Convergence Guarantees

For convex functions, SGD with learning rate η_t converges if:

Σ_{t=1}^∞ η_t = ∞      (steps don't decrease too fast) Σ_{t=1}^∞ η_t² < ∞     (steps decrease fast enough)

Common choices: η_t = 1/t (converges but slow) or η_t = 1/√t (converges with rate O(1/√t)). For non-convex functions (neural networks), convergence to a global minimum is not guaranteed, but SGD typically converges to a "good enough" local minimum.

Putting It All Together

These mathematical tools combine to create modern LLMs:

Mathematics in Action

1

Linear Algebra: Attention(Q,K,V) = softmax(QK^T/√d)V
Matrix operations process the entire sequence in parallel

2

Calculus: ∇L via backpropagation
Chain rule computes gradients for billions of parameters

3

Probability: P(xₜ₊₁ | x≤ₜ)
Model learns conditional distributions for next-token prediction

4

Information Theory: Cross-entropy loss
Measures how well model predicts true next tokens

5

Optimization: Adam minimizes loss
Stochastic gradient descent with adaptive learning rates

Complete Training Loop — Mathematical View

          For each training step t:

          1. Sample batch B = {x₁, ..., x_b} from training data

          2. Forward pass: Compute P_θ(xᵢ | x<ᵢ) for each position in each sequence

          3. Compute loss: L = -(1/|B|) Σ_{b∈B} Σᵢ log P_θ(xᵢᵇ | x<ᵢᵇ)

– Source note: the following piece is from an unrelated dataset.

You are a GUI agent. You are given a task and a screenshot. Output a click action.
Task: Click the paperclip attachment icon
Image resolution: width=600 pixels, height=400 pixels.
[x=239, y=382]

          4. Backward pass: Compute ∂L/∂θ for all parameters using chain rule

          5. Update parameters:

             m_t = β₁m_{t-1} + (1-β₁)∂L/∂θ

             v_t = β₂v_{t-1} + (1-β₂)(∂L/∂θ)²

             θ ← θ - η · m̂_t/(√v̂_t + ε)

          6. Repeat for millions of steps

          The Beautiful Unity: These aren't separate topics — they're different perspectives 
          on the same system. Linear algebra describes the computation; calculus enables learning; 
          probability models uncertainty; information theory measures success.